(Stored records)
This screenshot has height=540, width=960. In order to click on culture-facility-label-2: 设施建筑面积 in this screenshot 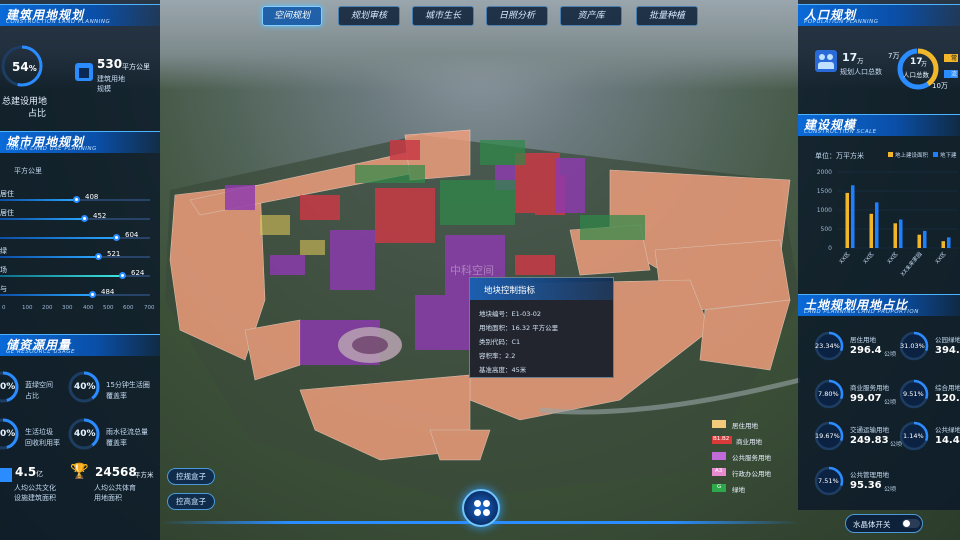, I will do `click(35, 498)`.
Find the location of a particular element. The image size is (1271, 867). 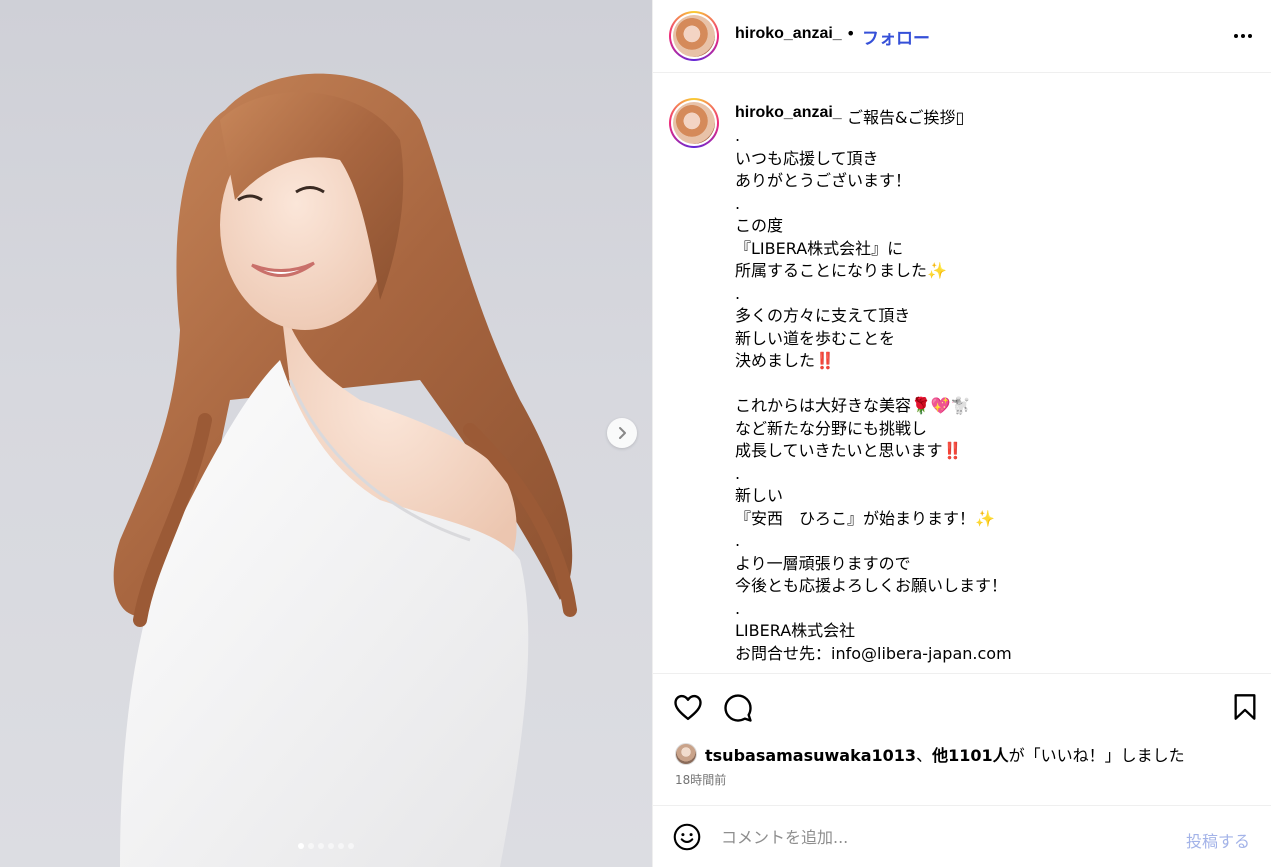

caption-line: 所属することになりました✨ is located at coordinates (841, 270).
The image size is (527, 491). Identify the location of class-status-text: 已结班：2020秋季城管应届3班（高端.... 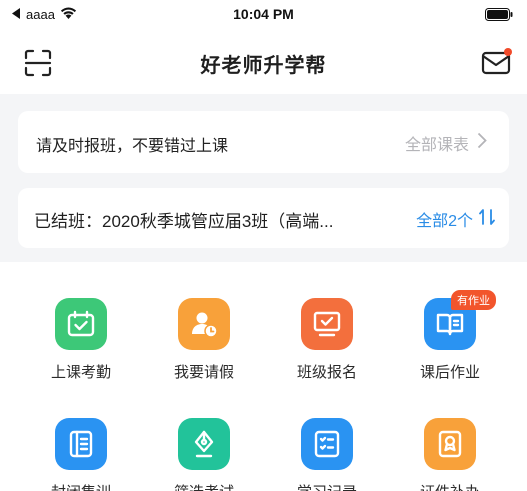
(184, 222).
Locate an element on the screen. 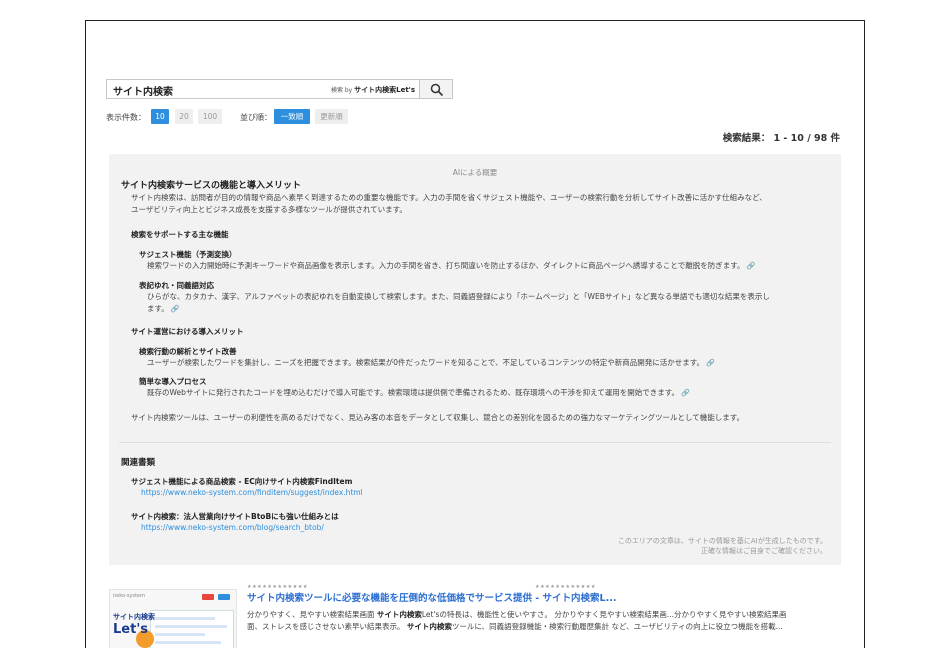  thumb-badge-blue is located at coordinates (224, 597).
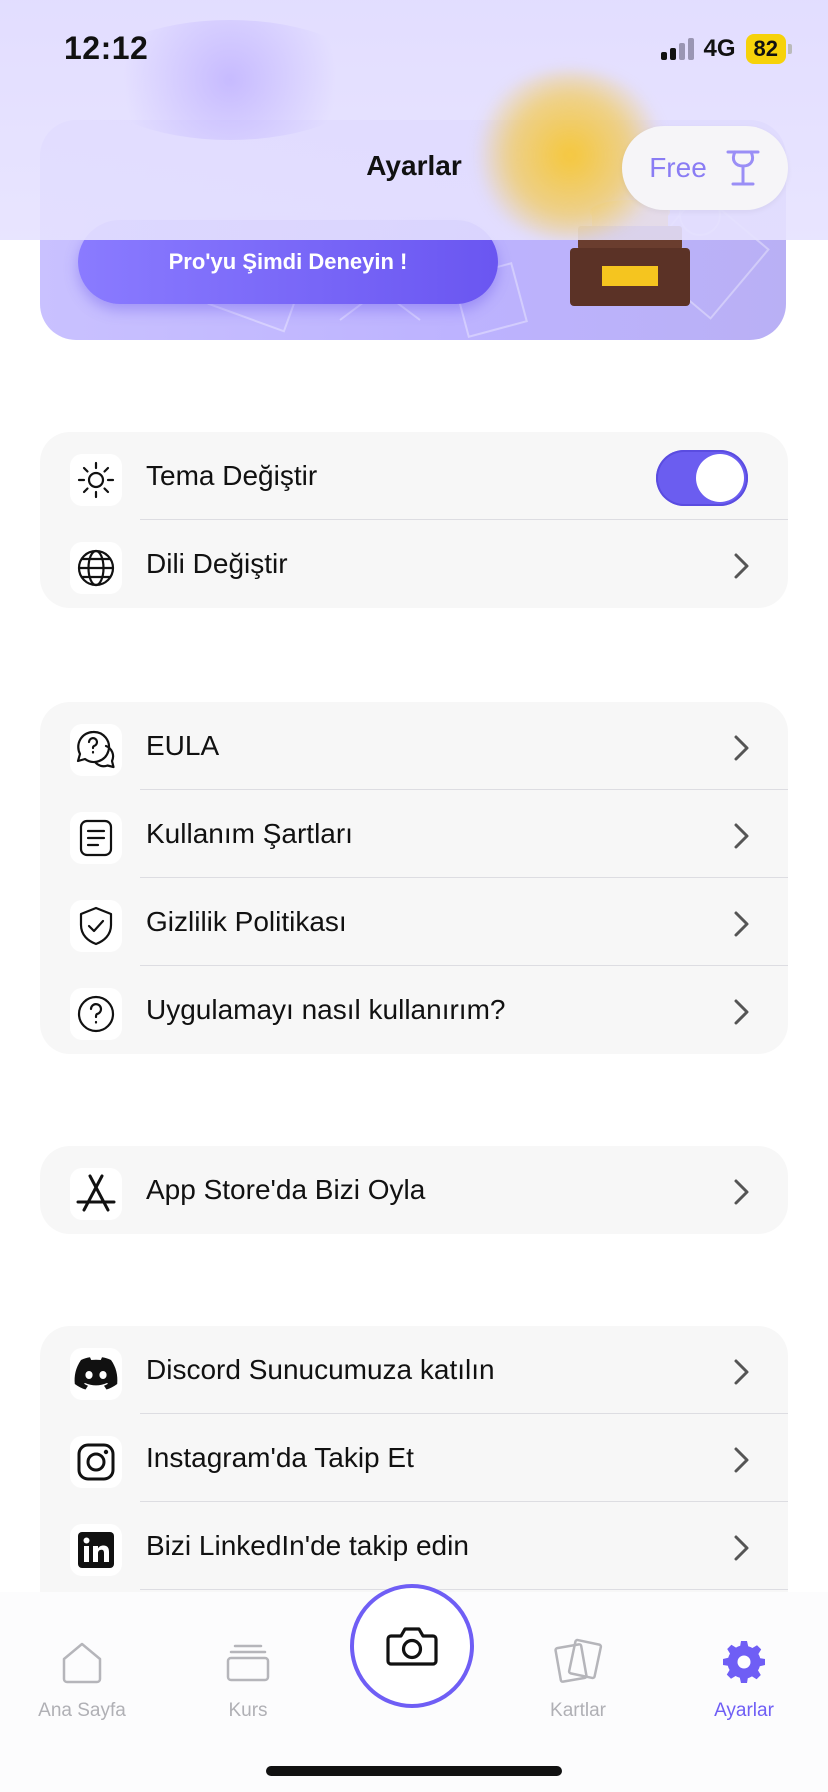 The image size is (828, 1792). I want to click on discord-row: Discord Sunucumuza katılın, so click(414, 1370).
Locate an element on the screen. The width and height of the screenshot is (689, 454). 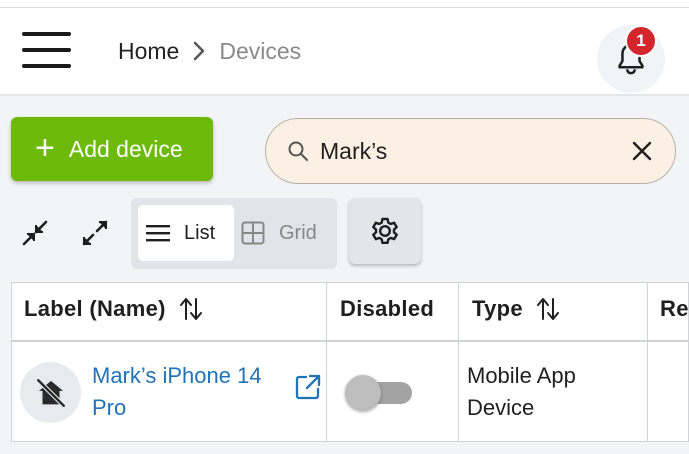
view-grid-label: Grid is located at coordinates (298, 232).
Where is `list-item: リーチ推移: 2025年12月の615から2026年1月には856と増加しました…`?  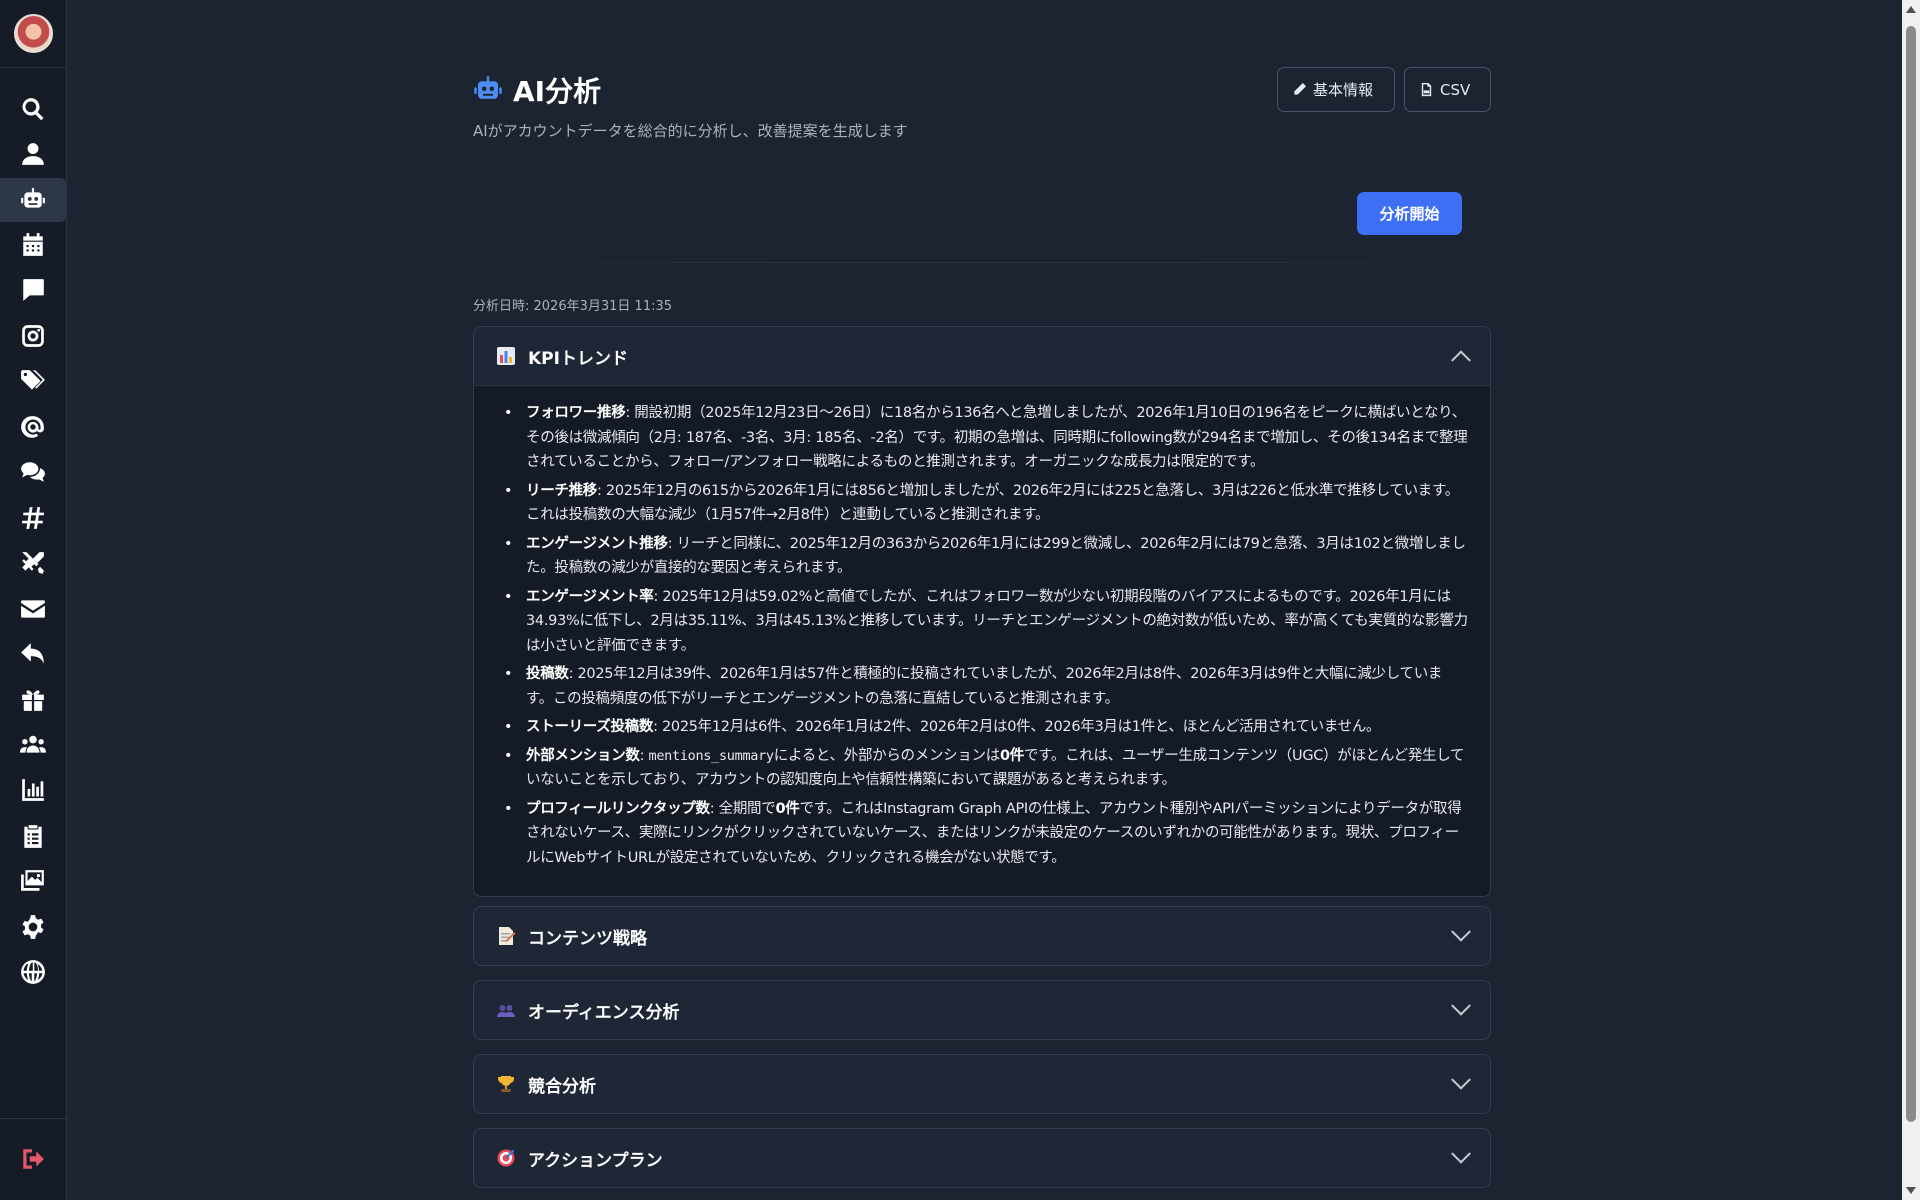 list-item: リーチ推移: 2025年12月の615から2026年1月には856と増加しました… is located at coordinates (985, 504).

The problem: Recast the lines from the one containing "Find the location" through the one containing "(184, 222).", both included, as a numbered list that skips blank lines. Omit the pictures.

Exercise answer:
1. Find the location of a particular element. The image size is (1271, 867). 
2. caption-line: 所属することになりました✨ is located at coordinates (841, 270).
3. The image size is (527, 491). Identify the location of class-status-text: 已结班：2020秋季城管应届3班（高端.... 
4. (184, 222).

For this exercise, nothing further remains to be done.